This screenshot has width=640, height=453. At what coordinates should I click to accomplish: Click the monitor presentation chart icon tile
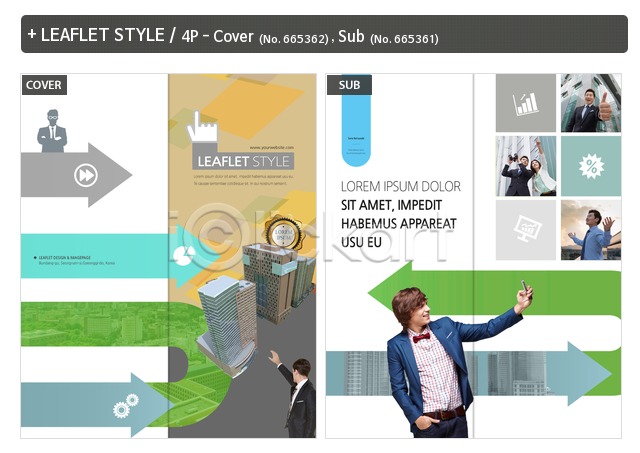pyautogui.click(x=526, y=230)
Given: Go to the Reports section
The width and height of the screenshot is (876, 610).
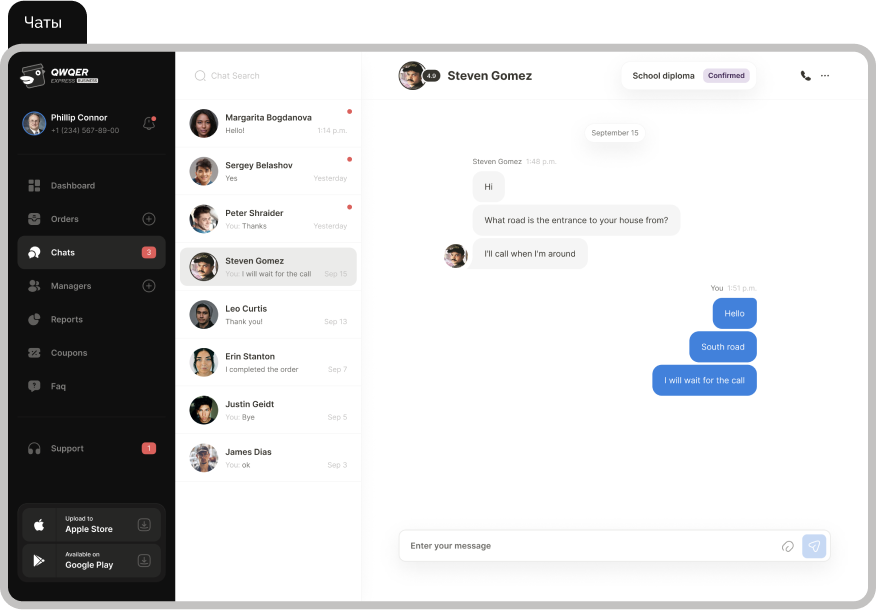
...
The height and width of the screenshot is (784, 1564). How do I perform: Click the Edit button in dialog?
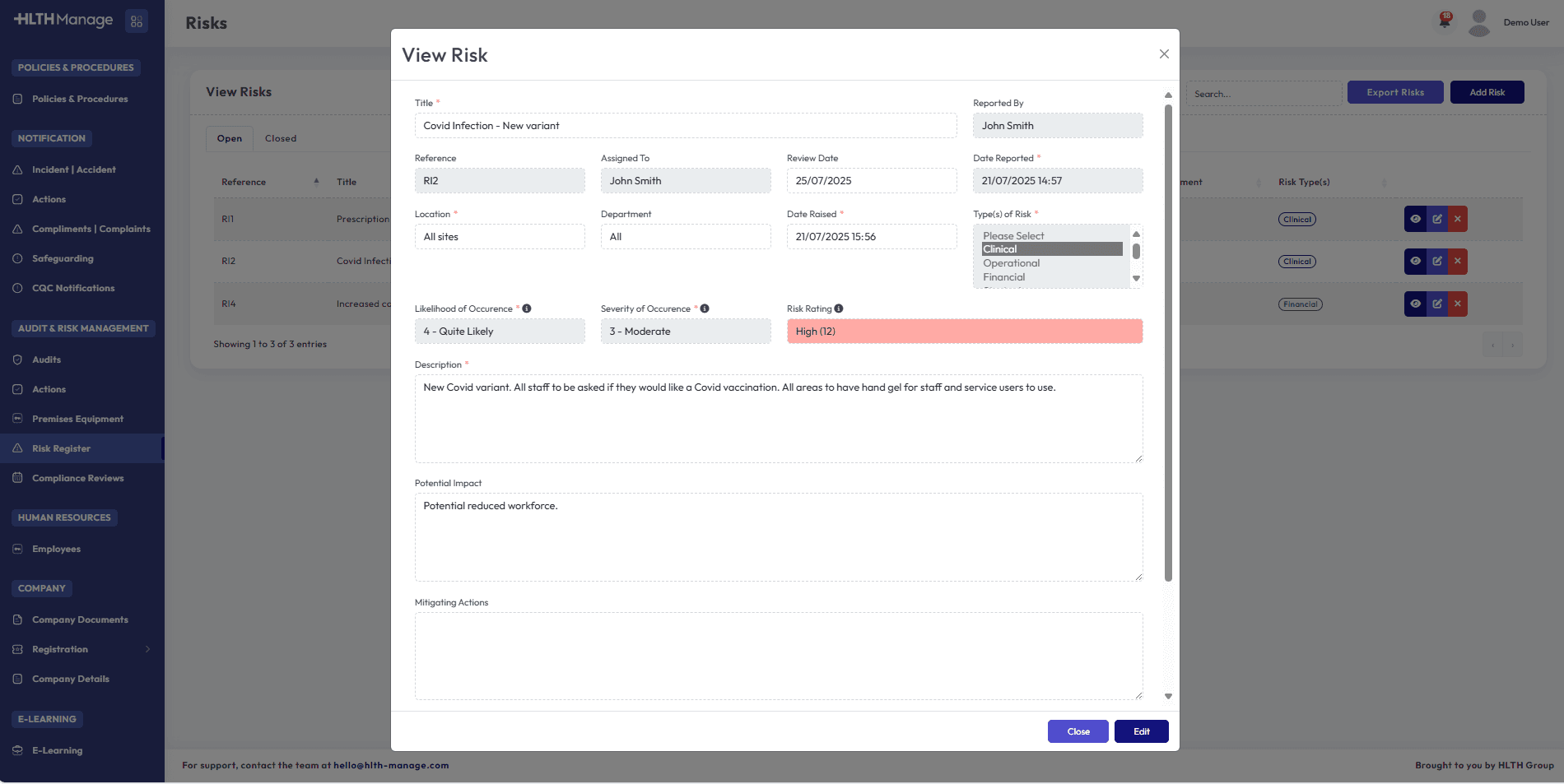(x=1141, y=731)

## PROBLEM
Reproduce the data word for word, starting at the line containing "Given: Go to the Reports section" and ending at the line containing "The width and".

## SOLUTION FOR THIS TASK
Given: Go to the Reports section
The width and height of the screenshot is (876, 610).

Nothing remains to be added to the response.